──────── PASSAGE SHOWN ────────

Notes for FLORA PAYNE:
Flora Payne Whitney was educated at private schools in America and Europe. She took a special course of study in science at Cambridge, Mass., under the late Professor Louis Agassiz. During her residence abroad she was a constant correspondent of her father, and though written only for his eye, her letters were of such merit Senator Payne had them privately printed.

Mrs. Whitney was remarkable as a social leader. Her greatest success came during the first administration of President Cleveland, when Mr. Whitney was Secretary of the Navy.

William Collins Whitney prepared for college at Williston Seminary, Easthampton, Mass., and entered Yale in 1859, graduating with honors in the Class of 1863. Among his classmates was William Graham Sumner, afterwards Professor of Societology at Yale. Whitney and Sumner shared the prize for English essays between them. Whitney, however, won out over Sumner in the election for class orator. He graduated from the Harvard Law School in 1865 and then entered the law office of Judge Abraham R. Lawrence in New York City. In his profession he was very successful, soon acquiring a large practice. Shortly he became interested in politics and was the chief organizer of the Young Men's Democratic Club, an organization in opposition to Tweed and his ring. He soon became known to Samuel J. Tilden, and became one of his lieutenants. Mr. Tilden is said to have regarded him as the ablest political protégé he ever had. Whitney then organized what was known as the Appollo Hall, and became the unsuccessful candidate of that body for District-Attorney in 1872.

Becoming prominent as a leader of the County Democracy, he was appointed inspector of schools. He was active in the campaign of 1874 when Mr. Tilden was elected Governor of New York State, and Wickham Mayor of the City. The latter appointed Whitney Corporation Counsel of the City, a position which he held until 1832, when he returned to private practice. His complete reform of the office of Corporation Counsel won him much renown. He saved the City many millions of dollars and corrected many abuses of the Tweed regime. He so systematized the work of his office that he saved the City nearly two millions of dollars in his first year.

During the Presidential campaign of 1884, Mr. Whitney did much in the way of organization to secure the election of Mr. Cleveland. In March, 1885, the latter appointed him Secretary of the Navy. In that office he ably carried on the creation of the new American Navy, begun under the Naval Advisory Board appointed in 1881. His greatest achievement in this position was the negotiation of contracts for armor plate, which made possible the establishment of a domestic armor plate plant at South Bethlehem, Pa.

After his retirement from the Cabinet, Mr. Whitney devoted himself to financial enterprises with very great success.

In the Presidential campaign of 1892 Whitney's political abilities were brought into fullest exercise. He was himself the choice for the office of President of many prominent Democrats, and it is quite possible that he might have been the candidate of the party had he been willing to accept the nomination. Two factions were found to exist in the party ranks, one desiring Mr. Cleveland's re-nomination, the other organized against him. At once, Whitney laid aside all personal ambition and devoted himself completely to the cause of his old chief. Delegates instructed against Cleveland had been chosen in New York, and the movement was growing elsewhere. Whitney promptly invited Democratic leaders from New York and other States to a conference at his house in New York. No report of what passed at this conference ever reached the public, yet it is known that at this meeting the entire work of the coming Chicago convention was carefully planned, and each man's part assigned him. As a result, at the convention everything fell out as it had been planned, and Cleveland was nominated on the first ballot.

──────── RECORDED INFORMATION ────────

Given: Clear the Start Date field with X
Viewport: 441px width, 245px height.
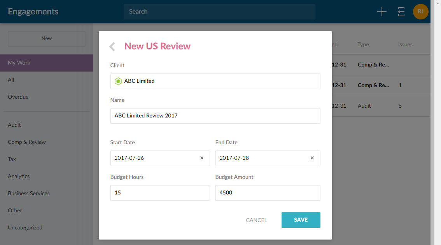Looking at the screenshot, I should tap(202, 158).
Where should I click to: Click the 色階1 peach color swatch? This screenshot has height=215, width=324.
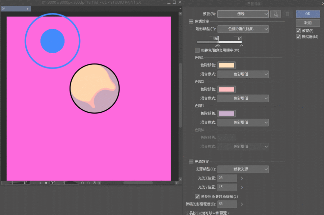226,65
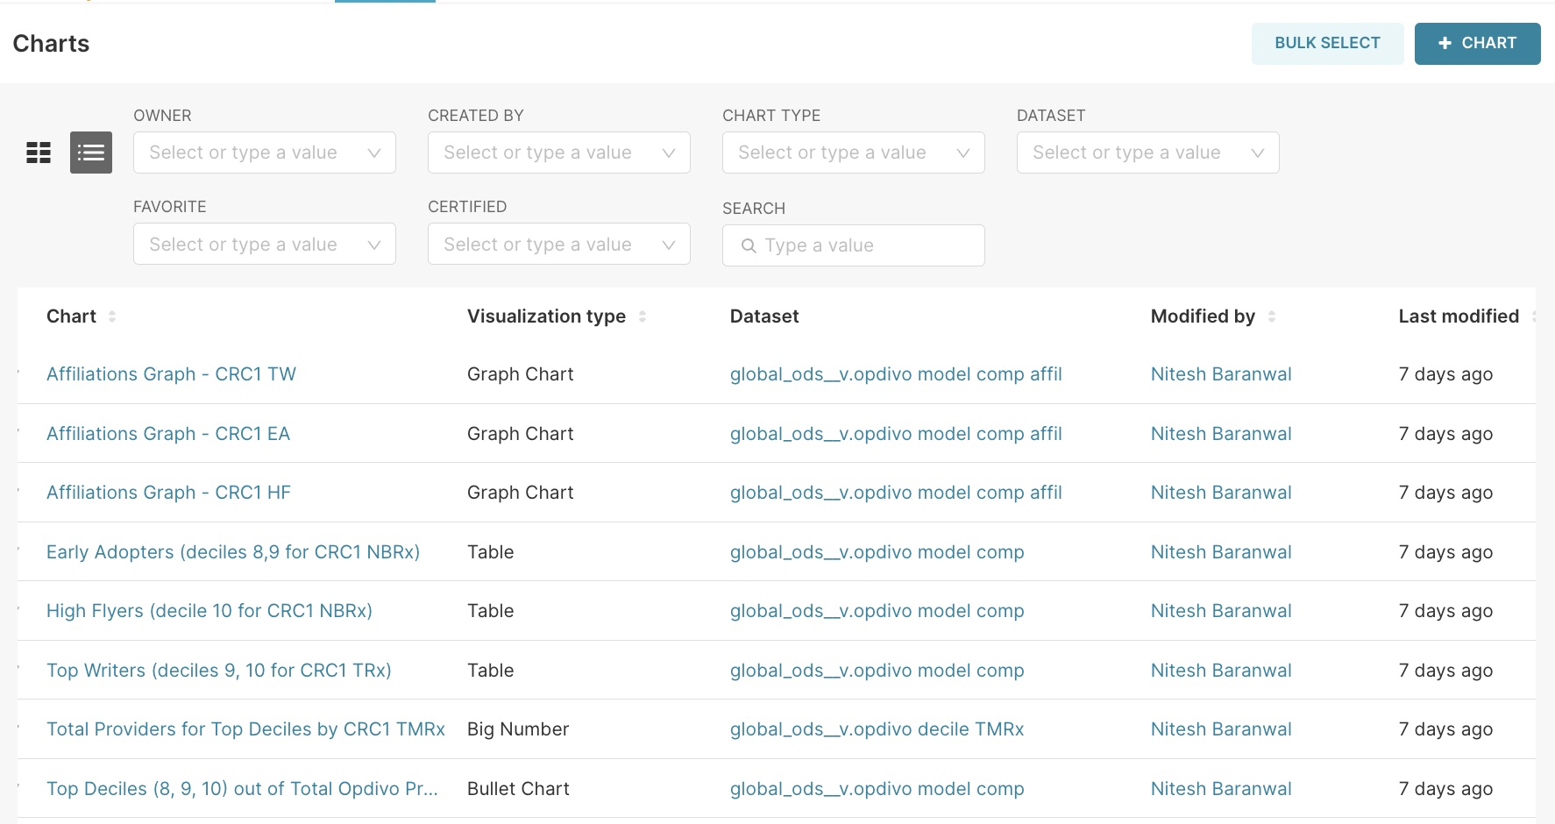Expand the Chart Type filter dropdown
This screenshot has height=824, width=1555.
853,153
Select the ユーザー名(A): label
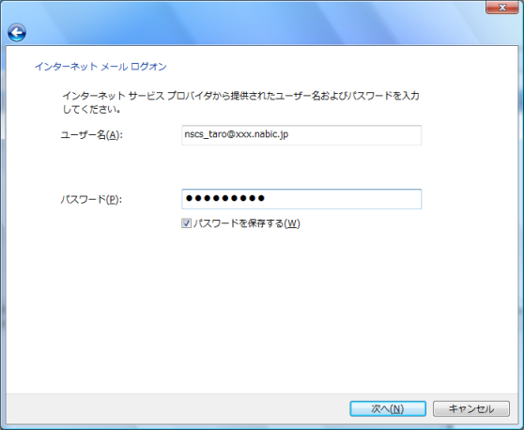524x430 pixels. [92, 135]
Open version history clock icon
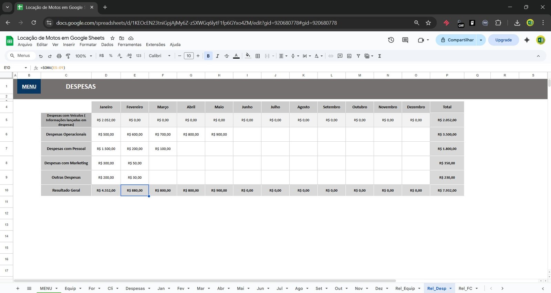This screenshot has height=293, width=551. pos(391,40)
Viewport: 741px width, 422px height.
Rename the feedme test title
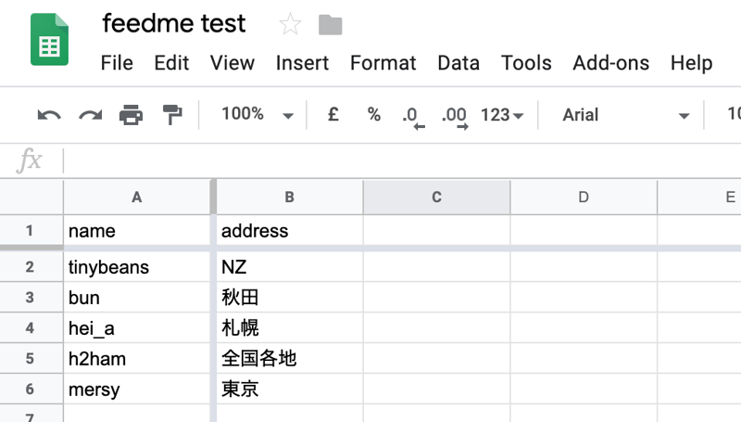(x=174, y=23)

────────

▶ [PARTS OF THE EXERCISE]:
- a) Using the Whitney biography, say yes or no to each statement and quote the words that decide it: (i) Whitney entered Yale in 1859. (ii) Whitney won the 1872 race for District-Attorney. (iii) Flora Payne's letters to her father were printed for the general public.
- b) Pick up the Whitney biography after its last sentence and write what comes next.
The items play no part here.

▶ [RESULTS IN ORDER]:
- a)
(i) Yes: "entered Yale in 1859"
(ii) No: "became the unsuccessful candidate of that body for District-Attorney in 1872"
(iii) No: "Senator Payne had them privately printed."

- b)
The close of this campaign marks the retirement of Mr. Whitney from political life. He refused all offices and continued to be absorbed in his varied business interests. Yet in 1896 he consented to be a delegate to the National Democratic Convention at Chicago, and exerted every influence at his command to stem the free silver tide and prevent the nomination of Mr. Bryan. In 1900, in spite of the importunities of his friends he utterly refused to have his name considered as a Presidential nominee.

Mr. Whitney's interests were very wide. His holdings of forest land on Long Island, in the Berkshires and in the Adirondacks attest his interest in the preservation of the forests. His stable included many of the best-known racing horses in America and England.

Mr. Whitney's classmate and friendly Professor William Graham Sumner, says of him, as he was when he graduated from Yale:

"The kind of vanity which develops ambition he seemed to lack. He had the qualities which constitute the power to lead men. In part these were good sense and judgment and in part they were graces of character. He was magnanimous, unselfish and generous. He was generous with money, but his generosity of mind was far more worthy. He was not at all easily offended. He made large allowances, or he paid no attention to those aspects of occurrences which might have been expected to touch his personal feeling. In fact, one characteristic which goes far to account for his popularity and his personal influence was that he put little personal feeling into his relations with other men, even when they were antagonistic. * * * The fact was that did not care enough for power to put forth the exertion. We all agreed, when we graduated that his success would depend on whether anything would stimulate him to a full development of his powers."

Mr. Whitney was a descendant of General Josiah Whitney of the Revolution, who in turn was a descendant of Sir Robert Whitney of Whitney, Herefordshire, England [NOTE]. Mr. Whitney was also a descendant of William Bradford of the Mayflower, Governor of Plymouth Colony.

Mr. Whitney married, a second time, in 1896, Edith Sibyl May, widow of Colonel Arthur Randolph of East Court, Wiltshire, England. She died May 6, 1899.


  1. + HARRY PAYNE13 WHITNEY, b. April 29, 1872, New York City, New York.
  2. + PAULINE PAYNE WHITNEY, b. March 21, 1874, New York City, New York.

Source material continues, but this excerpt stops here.